Written request: Reproduce every one of the rows below verbatim, keeping each line and its characters unchanged.

### Records supplied

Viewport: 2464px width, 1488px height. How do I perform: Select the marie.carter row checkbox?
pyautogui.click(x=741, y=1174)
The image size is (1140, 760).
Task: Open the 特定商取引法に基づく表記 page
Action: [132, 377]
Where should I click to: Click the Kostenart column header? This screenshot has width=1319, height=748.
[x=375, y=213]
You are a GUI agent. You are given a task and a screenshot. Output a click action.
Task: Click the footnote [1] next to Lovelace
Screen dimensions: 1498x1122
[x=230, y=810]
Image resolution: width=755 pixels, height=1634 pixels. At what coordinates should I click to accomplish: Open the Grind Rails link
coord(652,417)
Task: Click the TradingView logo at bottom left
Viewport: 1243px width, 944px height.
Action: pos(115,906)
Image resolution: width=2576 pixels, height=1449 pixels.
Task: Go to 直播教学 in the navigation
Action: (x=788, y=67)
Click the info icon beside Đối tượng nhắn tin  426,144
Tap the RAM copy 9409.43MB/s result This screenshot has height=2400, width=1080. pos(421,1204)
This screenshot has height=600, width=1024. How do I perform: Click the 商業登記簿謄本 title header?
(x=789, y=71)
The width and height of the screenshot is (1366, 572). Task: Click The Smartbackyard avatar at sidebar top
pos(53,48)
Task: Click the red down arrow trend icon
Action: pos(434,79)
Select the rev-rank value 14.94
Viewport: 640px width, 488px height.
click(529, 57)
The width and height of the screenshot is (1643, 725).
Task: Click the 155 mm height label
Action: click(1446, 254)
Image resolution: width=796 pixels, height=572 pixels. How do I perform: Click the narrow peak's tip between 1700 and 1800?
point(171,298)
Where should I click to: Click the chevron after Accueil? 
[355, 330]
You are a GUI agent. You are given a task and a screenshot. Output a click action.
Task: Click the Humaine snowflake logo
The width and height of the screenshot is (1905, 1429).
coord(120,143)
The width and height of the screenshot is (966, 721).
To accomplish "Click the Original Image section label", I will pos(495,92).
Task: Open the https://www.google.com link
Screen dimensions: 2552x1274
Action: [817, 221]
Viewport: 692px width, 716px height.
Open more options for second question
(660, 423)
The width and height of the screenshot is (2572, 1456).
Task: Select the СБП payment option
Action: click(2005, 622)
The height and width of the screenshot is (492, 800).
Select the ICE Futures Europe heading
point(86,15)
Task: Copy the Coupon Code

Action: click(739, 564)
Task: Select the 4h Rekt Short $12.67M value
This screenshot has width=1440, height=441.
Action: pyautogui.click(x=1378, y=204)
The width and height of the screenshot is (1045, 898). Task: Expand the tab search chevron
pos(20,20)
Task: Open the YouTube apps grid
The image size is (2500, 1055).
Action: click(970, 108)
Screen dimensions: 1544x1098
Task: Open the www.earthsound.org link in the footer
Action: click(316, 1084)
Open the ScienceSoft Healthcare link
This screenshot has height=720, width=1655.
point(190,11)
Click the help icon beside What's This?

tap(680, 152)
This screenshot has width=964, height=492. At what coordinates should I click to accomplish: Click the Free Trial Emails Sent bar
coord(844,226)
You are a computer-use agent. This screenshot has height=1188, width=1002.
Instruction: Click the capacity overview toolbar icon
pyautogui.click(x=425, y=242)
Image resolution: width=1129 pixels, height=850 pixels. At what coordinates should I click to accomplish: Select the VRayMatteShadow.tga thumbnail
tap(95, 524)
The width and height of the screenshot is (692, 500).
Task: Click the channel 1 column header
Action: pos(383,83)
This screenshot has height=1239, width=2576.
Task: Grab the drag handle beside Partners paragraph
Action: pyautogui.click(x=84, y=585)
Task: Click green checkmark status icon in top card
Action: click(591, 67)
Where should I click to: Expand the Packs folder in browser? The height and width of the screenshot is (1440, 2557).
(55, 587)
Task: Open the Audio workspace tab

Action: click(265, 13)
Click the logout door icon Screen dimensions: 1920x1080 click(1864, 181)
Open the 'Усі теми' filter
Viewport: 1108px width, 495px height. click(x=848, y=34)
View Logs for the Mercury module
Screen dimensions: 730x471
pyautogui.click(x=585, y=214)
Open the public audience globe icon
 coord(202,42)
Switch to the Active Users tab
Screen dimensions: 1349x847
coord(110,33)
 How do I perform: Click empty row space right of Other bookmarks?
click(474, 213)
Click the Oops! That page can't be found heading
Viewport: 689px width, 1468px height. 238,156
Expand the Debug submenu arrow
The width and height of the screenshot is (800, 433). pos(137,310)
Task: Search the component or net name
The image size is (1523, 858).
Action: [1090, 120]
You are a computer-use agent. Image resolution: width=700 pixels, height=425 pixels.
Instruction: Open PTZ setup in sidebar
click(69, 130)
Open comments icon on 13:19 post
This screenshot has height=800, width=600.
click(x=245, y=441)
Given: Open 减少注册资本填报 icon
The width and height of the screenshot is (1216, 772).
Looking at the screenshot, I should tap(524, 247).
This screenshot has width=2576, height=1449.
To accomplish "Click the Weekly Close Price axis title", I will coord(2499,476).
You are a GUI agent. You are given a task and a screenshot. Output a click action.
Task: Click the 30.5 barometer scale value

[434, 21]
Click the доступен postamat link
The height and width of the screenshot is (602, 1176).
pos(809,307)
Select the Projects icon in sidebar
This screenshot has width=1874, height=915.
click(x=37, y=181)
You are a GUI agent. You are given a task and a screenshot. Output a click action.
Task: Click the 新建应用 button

######

Result:
Viewport: 2464px width, 1488px height. How do I perform: Select the marie.carter row checkbox?
pyautogui.click(x=741, y=1174)
The image size is (1140, 760).
Task: Open the 特定商取引法に基づく表記 page
Action: [132, 377]
Where should I click to: Click the Kostenart column header? This screenshot has width=1319, height=748.
[x=375, y=213]
You are a GUI agent. You are given a task and a screenshot. Output a click action.
Task: Click the footnote [1] next to Lovelace
Screen dimensions: 1498x1122
[x=230, y=810]
Image resolution: width=755 pixels, height=1634 pixels. At what coordinates should I click to accomplish: Open the Grind Rails link
coord(652,417)
Task: Click the TradingView logo at bottom left
Viewport: 1243px width, 944px height.
Action: pos(115,906)
Image resolution: width=2576 pixels, height=1449 pixels.
Task: Go to 直播教学 in the navigation
Action: (x=788, y=67)
Click the info icon beside Đối tượng nhắn tin  426,144
Tap the RAM copy 9409.43MB/s result This screenshot has height=2400, width=1080. pos(421,1204)
This screenshot has height=600, width=1024. How do I perform: Click the 商業登記簿謄本 title header?
(x=789, y=71)
The width and height of the screenshot is (1366, 572). Task: Click The Smartbackyard avatar at sidebar top
pos(53,48)
Task: Click the red down arrow trend icon
Action: pos(434,79)
Select the rev-rank value 14.94
Viewport: 640px width, 488px height.
click(529, 57)
The width and height of the screenshot is (1643, 725).
Task: Click the 155 mm height label
Action: click(1446, 254)
Image resolution: width=796 pixels, height=572 pixels. How do I perform: Click the narrow peak's tip between 1700 and 1800?
point(171,298)
Where should I click to: Click the chevron after Accueil? 
[355, 330]
You are a GUI agent. You are given a task and a screenshot. Output a click action.
Task: Click the Humaine snowflake logo
The width and height of the screenshot is (1905, 1429).
coord(120,143)
The width and height of the screenshot is (966, 721).
To accomplish "Click the Original Image section label", I will pos(495,92).
Task: Open the https://www.google.com link
Screen dimensions: 2552x1274
Action: [817, 221]
Viewport: 692px width, 716px height.
Open more options for second question
(660, 423)
The width and height of the screenshot is (2572, 1456).
Task: Select the СБП payment option
Action: click(2005, 622)
The height and width of the screenshot is (492, 800).
Select the ICE Futures Europe heading
point(86,15)
Task: Copy the Coupon Code

Action: click(739, 564)
Task: Select the 4h Rekt Short $12.67M value
This screenshot has width=1440, height=441.
Action: pyautogui.click(x=1378, y=204)
The width and height of the screenshot is (1045, 898). Task: Expand the tab search chevron
pos(20,20)
Task: Open the YouTube apps grid
The image size is (2500, 1055).
Action: click(970, 108)
Screen dimensions: 1544x1098
Task: Open the www.earthsound.org link in the footer
Action: click(316, 1084)
Open the ScienceSoft Healthcare link
This screenshot has height=720, width=1655.
point(190,11)
Click the help icon beside What's This?

tap(680, 152)
This screenshot has width=964, height=492. At what coordinates should I click to accomplish: Click the Free Trial Emails Sent bar
coord(844,226)
You are a computer-use agent. This screenshot has height=1188, width=1002.
Instruction: Click the capacity overview toolbar icon
pyautogui.click(x=425, y=242)
Image resolution: width=1129 pixels, height=850 pixels. At what coordinates should I click to accomplish: Select the VRayMatteShadow.tga thumbnail
tap(95, 524)
The width and height of the screenshot is (692, 500).
Task: Click the channel 1 column header
Action: pos(383,83)
This screenshot has height=1239, width=2576.
Task: Grab the drag handle beside Partners paragraph
Action: pyautogui.click(x=84, y=585)
Task: Click green checkmark status icon in top card
Action: click(591, 67)
Where should I click to: Expand the Packs folder in browser? The height and width of the screenshot is (1440, 2557).
(55, 587)
Task: Open the Audio workspace tab

Action: click(265, 13)
Click the logout door icon Screen dimensions: 1920x1080 click(1864, 181)
Open the 'Усі теми' filter
Viewport: 1108px width, 495px height. click(x=848, y=34)
View Logs for the Mercury module
Screen dimensions: 730x471
pyautogui.click(x=585, y=214)
Open the public audience globe icon
 coord(202,42)
Switch to the Active Users tab
Screen dimensions: 1349x847
coord(110,33)
 How do I perform: Click empty row space right of Other bookmarks?
click(474, 213)
Click the Oops! That page can't be found heading
Viewport: 689px width, 1468px height. 238,156
Expand the Debug submenu arrow
The width and height of the screenshot is (800, 433). pos(137,310)
Task: Search the component or net name
The image size is (1523, 858).
Action: [1090, 120]
You are a computer-use agent. Image resolution: width=700 pixels, height=425 pixels.
Instruction: Open PTZ setup in sidebar
click(69, 130)
Open comments icon on 13:19 post
This screenshot has height=800, width=600.
click(x=245, y=441)
Given: Open 减少注册资本填报 icon
The width and height of the screenshot is (1216, 772).
Looking at the screenshot, I should tap(524, 247).
This screenshot has width=2576, height=1449.
To accomplish "Click the Weekly Close Price axis title", I will coord(2499,476).
You are a GUI agent. You are given a task and a screenshot. Output a click action.
Task: Click the 30.5 barometer scale value

[434, 21]
Click the доступен postamat link
The height and width of the screenshot is (602, 1176).
pos(809,307)
Select the Projects icon in sidebar
This screenshot has width=1874, height=915.
click(x=37, y=181)
You are a GUI agent. You are given a task and a screenshot. Output a click action.
Task: Click the 新建应用 button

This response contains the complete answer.